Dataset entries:
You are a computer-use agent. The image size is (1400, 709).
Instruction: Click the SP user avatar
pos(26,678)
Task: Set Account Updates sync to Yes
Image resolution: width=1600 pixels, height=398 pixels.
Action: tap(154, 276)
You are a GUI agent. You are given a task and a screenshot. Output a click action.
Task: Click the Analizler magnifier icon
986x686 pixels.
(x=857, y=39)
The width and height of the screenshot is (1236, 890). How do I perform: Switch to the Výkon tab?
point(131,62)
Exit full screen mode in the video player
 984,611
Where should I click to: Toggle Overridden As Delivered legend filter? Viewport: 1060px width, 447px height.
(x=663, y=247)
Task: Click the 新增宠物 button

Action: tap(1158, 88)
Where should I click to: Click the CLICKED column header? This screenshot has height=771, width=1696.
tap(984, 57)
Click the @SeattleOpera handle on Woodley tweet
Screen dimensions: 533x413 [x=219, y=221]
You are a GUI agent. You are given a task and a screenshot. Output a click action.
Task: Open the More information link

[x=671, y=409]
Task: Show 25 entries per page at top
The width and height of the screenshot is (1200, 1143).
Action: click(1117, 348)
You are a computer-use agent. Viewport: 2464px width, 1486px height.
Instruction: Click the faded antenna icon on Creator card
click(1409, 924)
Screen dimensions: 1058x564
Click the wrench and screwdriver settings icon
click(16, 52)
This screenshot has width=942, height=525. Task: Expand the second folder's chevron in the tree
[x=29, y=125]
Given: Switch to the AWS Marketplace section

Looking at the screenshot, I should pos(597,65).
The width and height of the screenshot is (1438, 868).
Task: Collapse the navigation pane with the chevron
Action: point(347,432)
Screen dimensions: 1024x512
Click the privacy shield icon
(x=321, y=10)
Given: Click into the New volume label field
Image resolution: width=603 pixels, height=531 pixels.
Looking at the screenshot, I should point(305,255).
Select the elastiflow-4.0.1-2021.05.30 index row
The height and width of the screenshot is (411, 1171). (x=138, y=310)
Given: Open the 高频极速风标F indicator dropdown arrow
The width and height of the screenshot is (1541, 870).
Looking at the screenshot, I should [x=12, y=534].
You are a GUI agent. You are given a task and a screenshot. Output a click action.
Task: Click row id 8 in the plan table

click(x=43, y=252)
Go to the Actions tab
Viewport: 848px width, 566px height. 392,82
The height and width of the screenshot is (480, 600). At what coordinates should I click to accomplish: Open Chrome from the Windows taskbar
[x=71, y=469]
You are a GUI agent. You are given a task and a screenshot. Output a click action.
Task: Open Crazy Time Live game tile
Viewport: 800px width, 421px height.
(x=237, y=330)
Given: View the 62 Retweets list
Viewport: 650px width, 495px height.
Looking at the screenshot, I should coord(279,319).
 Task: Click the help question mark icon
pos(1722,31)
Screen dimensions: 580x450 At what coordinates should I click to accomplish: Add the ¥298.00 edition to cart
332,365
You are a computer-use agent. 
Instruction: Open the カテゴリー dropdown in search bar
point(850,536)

- Instructions for the task -
Lines from the entries that contain the word "computer" are what the answer must hold.

- Response -
You are a computer-use agent. The image size is (1400, 709).
You are a computer-use agent. Viewport: 2464px width, 1486px height.
You are a computer-use agent. 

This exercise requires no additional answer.